Instrument: Illumina HiSeq 2500
Strategy: ChIP-Seq
Source: GENOMIC
Selection: ChIP
Layout: SINGLE
Construction protocol: Cells were fixed with 1% formaldehyde for 10 minutes at room temperature before termination with 0.125 M glycine. Cells were then lysed in ChIP buffer (0.6% SDS, 10 mM EDTA, and 50 mM Tris-HCl, pH 8.1) and cross-linked chromatin was sonicated to obtain DNA fragments of 300–800 bp. Immunoprecipitations were performed following the Upstate protocol (http://www.upstate.com).
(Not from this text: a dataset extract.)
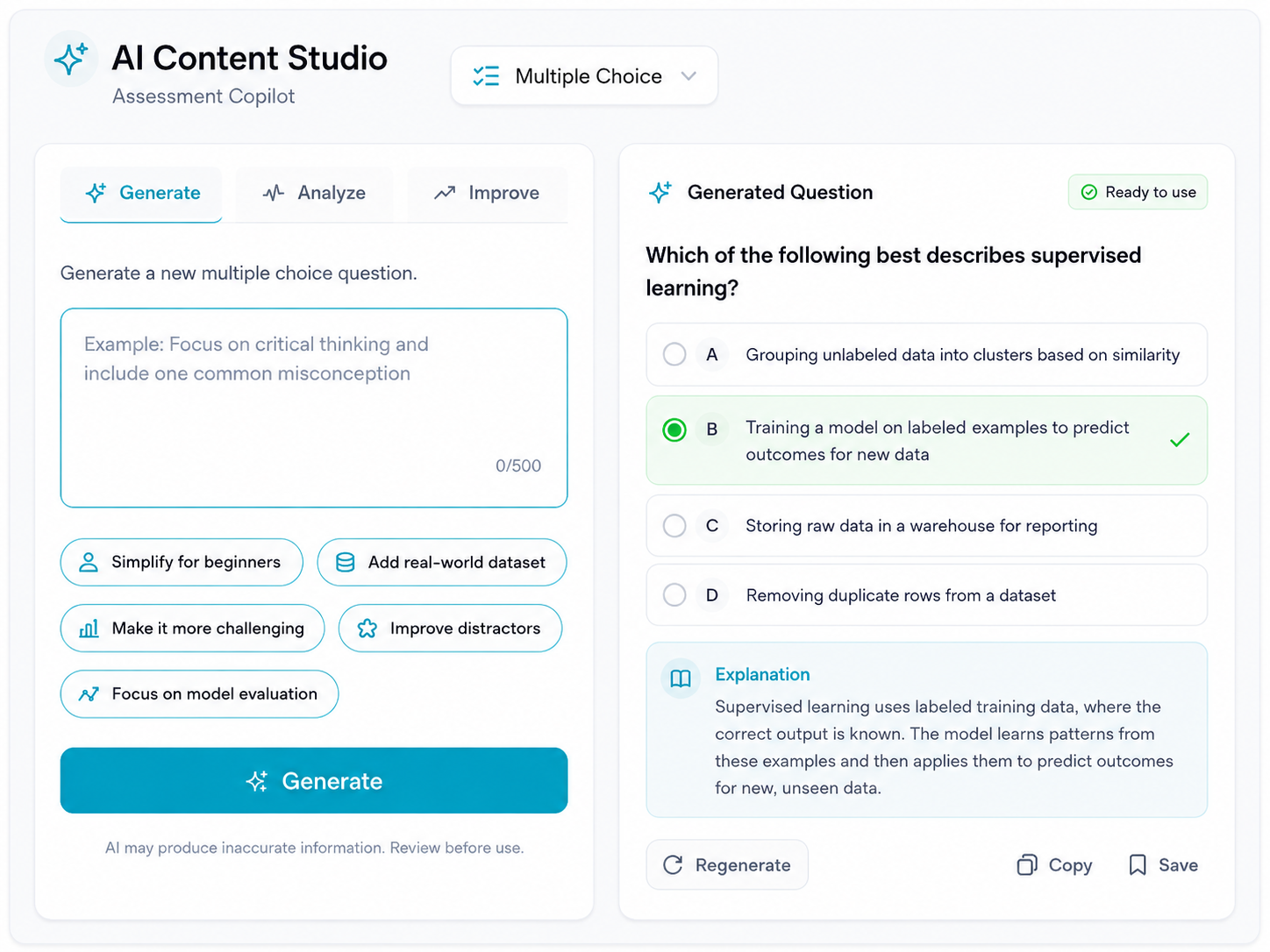This screenshot has height=952, width=1270.
Task: Click the sparkle icon beside Generated Question
Action: pyautogui.click(x=660, y=192)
DNA was recovered by phenol-chloroform extraction and ethanol precipitation. ChIP-seq libraries were prepared using NEBNext DNA library preparation reagents (E6000) and the protocol and reagents concentrations described in the Illumina Multiplex ChIP-seq DNA sample Prep Kit. Libraries were indexed using a single indexed PCR primer. After PCR amplification, 300-600 bp DNA fragments were selected on an agarose gel. Libraries were quantified by Qubit (Invitrogen), and library size was assessed by Bioanalyzer (Agilent). Libraries were sequenced using a HiSeq 2000 (Illumina) to generate 50 bp single end reads.